I hear a number of contradictory messages when it comes to tax.
On one side we have the regular outcry that some people are not paying their fair share, usually in response to something in the news such as the recent headlines about the travellers or the regular stories about footballers paid via trusts. On the other hand, tax inspectors are regularly portrayed as an unnecessary evil that blight our lives. In my opinion, tax inspectors, and indeed tax, are necessary if society is to function as we would like it to. I think the main problem is that at one extreme we have people illegally evading tax whilst at the other extreme we have people using complex, contrived schemes to legally avoid it. So it would appear that neither are paying their fair share.
In this article I want to take a brief look at the upper end.

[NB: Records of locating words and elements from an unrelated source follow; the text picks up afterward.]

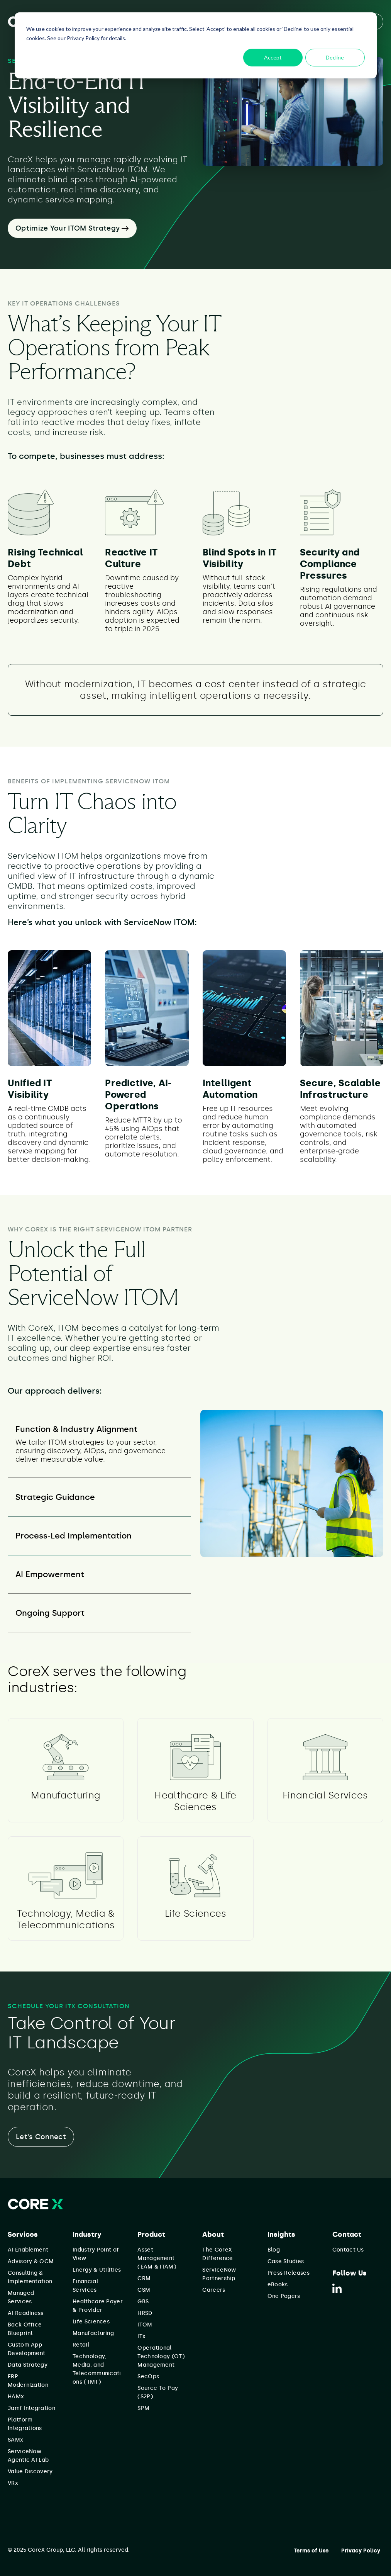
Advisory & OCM (31, 2261)
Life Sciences (91, 2321)
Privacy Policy (360, 2550)
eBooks (277, 2284)
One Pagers (283, 2296)
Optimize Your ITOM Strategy (72, 228)
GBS (143, 2301)
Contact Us (348, 2250)
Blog (273, 2250)
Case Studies (285, 2261)
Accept (273, 57)
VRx (13, 2483)
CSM (143, 2290)
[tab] (99, 1444)
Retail (81, 2345)
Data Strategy (27, 2365)
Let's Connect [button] (41, 2137)
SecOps (148, 2376)
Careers (213, 2290)
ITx (141, 2336)
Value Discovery (30, 2471)
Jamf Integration (31, 2408)
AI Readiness (26, 2313)
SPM (143, 2408)
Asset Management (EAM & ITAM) (156, 2258)
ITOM (144, 2324)
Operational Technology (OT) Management (161, 2356)
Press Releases (288, 2273)
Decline (335, 57)
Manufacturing (93, 2333)
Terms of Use (311, 2550)
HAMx (16, 2396)
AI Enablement (28, 2250)
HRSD (144, 2313)
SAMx (15, 2440)
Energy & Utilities (97, 2270)
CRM (144, 2278)
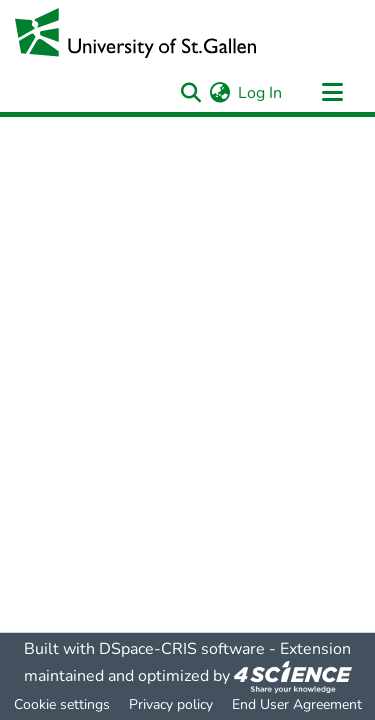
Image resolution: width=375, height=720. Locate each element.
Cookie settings (62, 704)
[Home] (135, 33)
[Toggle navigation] (332, 93)
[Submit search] (190, 93)
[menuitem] (219, 93)
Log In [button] (261, 93)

Why dont HMRC just clamp down on the avoidance schemes? Well the reality is, they try. However, there are a number of barriers to doing so. Firstly, the tax legislation in the UK is massive and highly complex as it has been added to and amended with each passing year. This means that loopholes creep in which can be exploited. Each time a loophole is identified, further legislation is enacted to close it which just adds to the complexity and opportunity for further loopholes.
To counter this, some countries have enacted general anti-avoidance provisions which allow them to nullify transactions entered without any commercial justification taken purely to create a tax advantage. However, these are not in force in the UK. This means that our legislation has to be interpreted strictly as written. So if an avoidance scheme is developed that drives a coach and horses through the intention of the legislation, but is in accordance with the actual wording, it may well succeed. However, it may not be a bad thing that HMRC do not have the power to overrule tax reliefs if they believe them to be artificial. After all, one mans tax planning is anothers avoidance and who is to say what would be deemed illegal if such powers were in place. Most owner managed businesses mitigate national insurance by paying low salaries and regular dividends to the director/shareholders. Hardly complex avoidance but disliked by HMRC all the same. Would it be successful if general anti-avoidance were in place?
So HMRC have to work within the constraints of the existing rules and this is not a quick process. Once an avoidance scheme is deemed by HMRC to be unsuccessful, it is not merely a case of informing the participants and collecting the additional tax, interest and perhaps penalties due. The scheme providers, and their barristers, will typically take a different view and the argument will ultimately be decided in court. I know of one company that partook of a scheme in 1998, the outcome of which has yet to be resolved. This lengthy process eats up manpower and money.
HMRC are currently recruiting 2,250 additional Inspectors to target what they believe to be ineffective avoidance. I imagine no one paying tax under PAYE will have an issue with this.